== Material for this exercise ==
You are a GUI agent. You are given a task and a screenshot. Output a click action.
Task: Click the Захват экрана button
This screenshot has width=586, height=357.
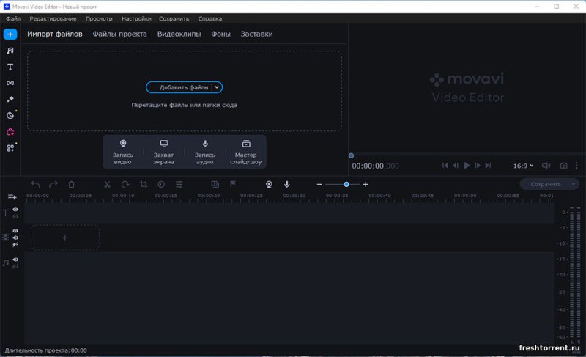point(164,151)
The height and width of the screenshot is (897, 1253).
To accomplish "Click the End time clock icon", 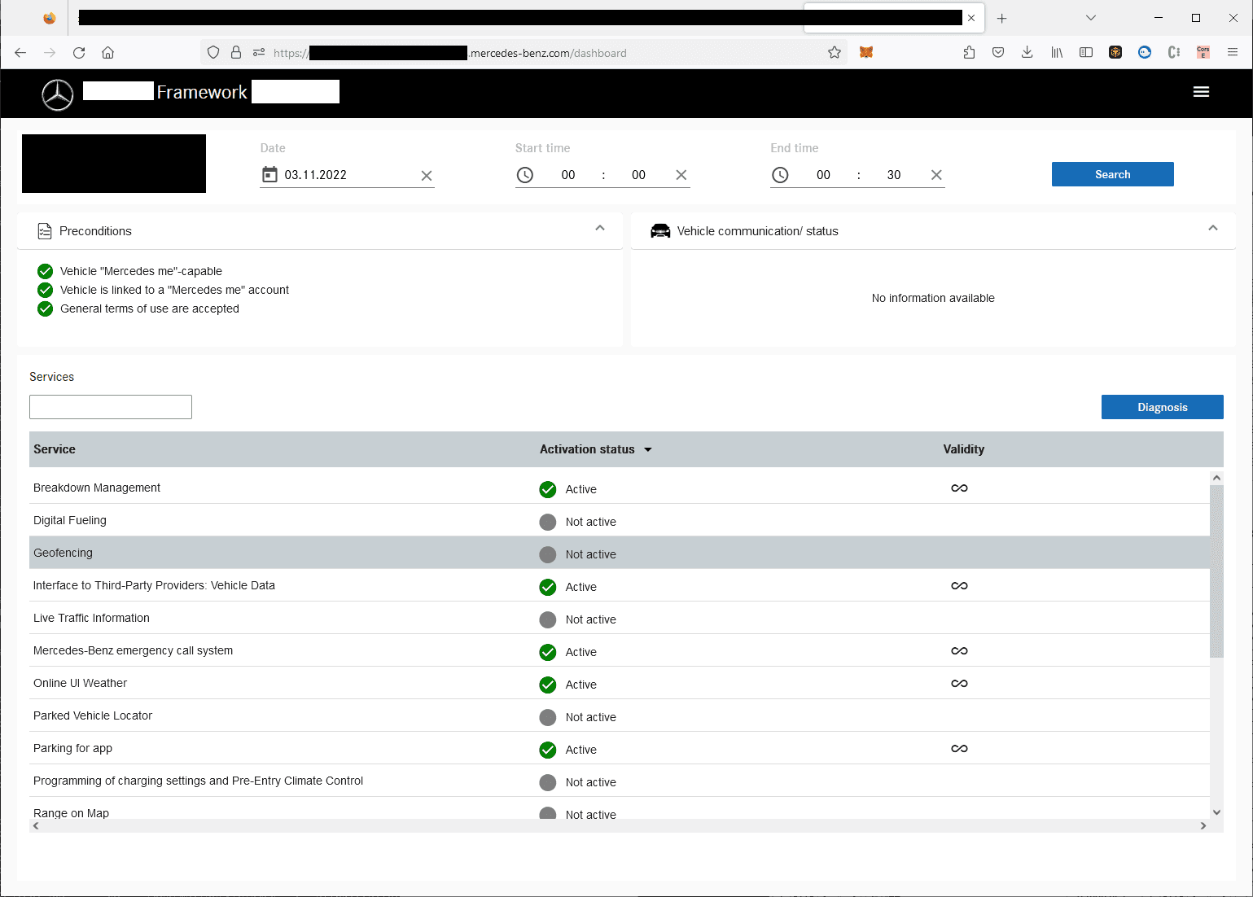I will pyautogui.click(x=780, y=175).
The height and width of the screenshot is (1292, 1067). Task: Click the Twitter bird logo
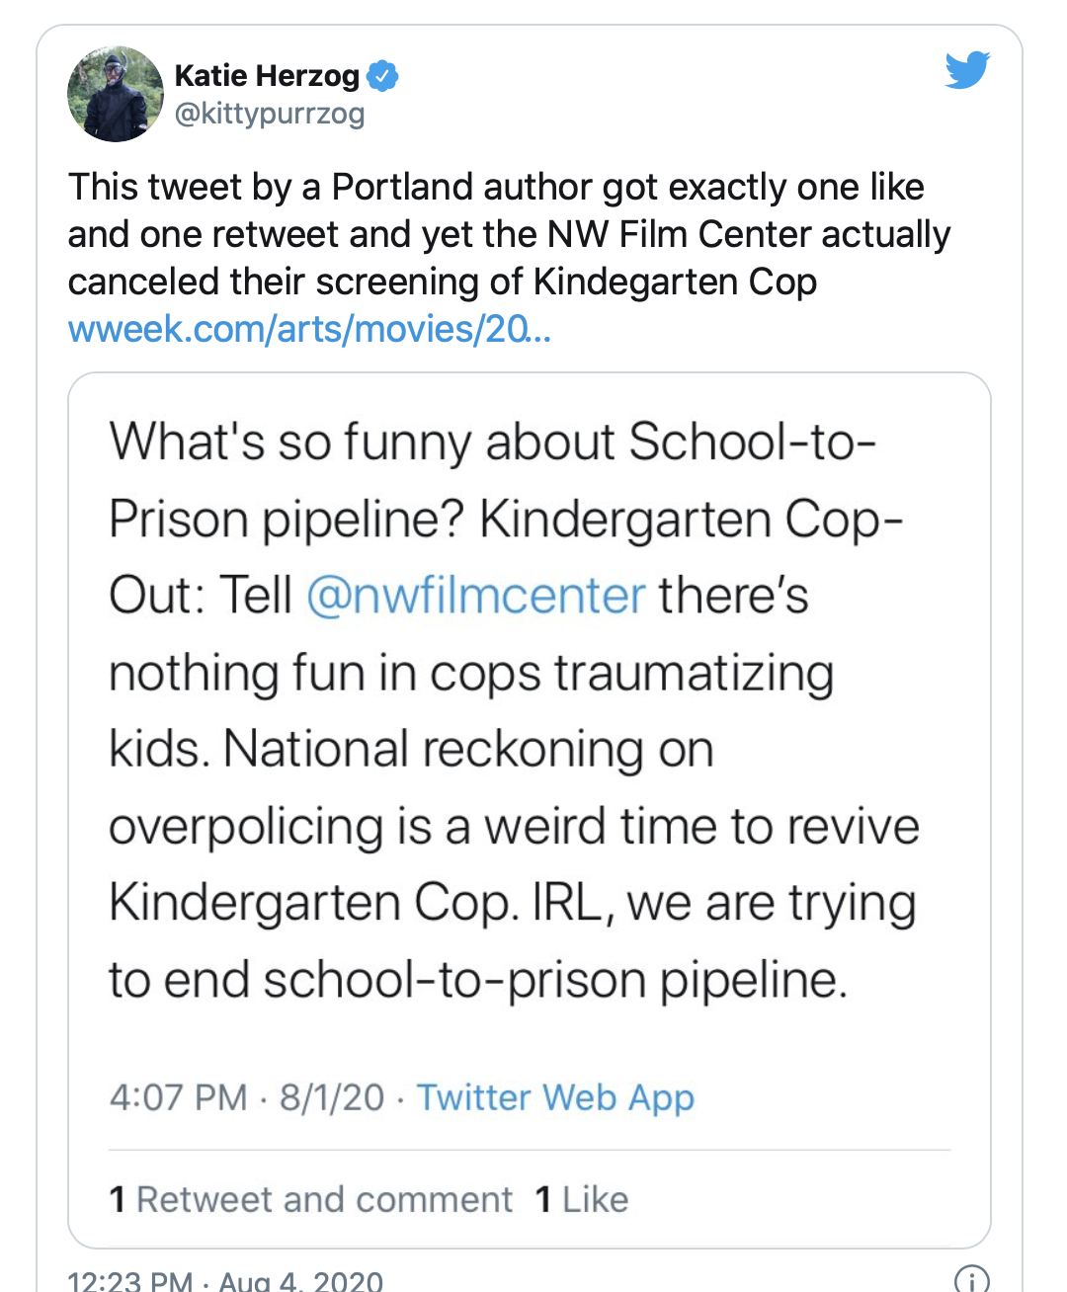coord(967,70)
===
Starting at the line that contains "The height and width of the screenshot is (1292, 1067).", return every line through the end of the records above exactly as written, and return no pictures.

The height and width of the screenshot is (1292, 1067). Task: Click the Twitter bird logo
coord(967,70)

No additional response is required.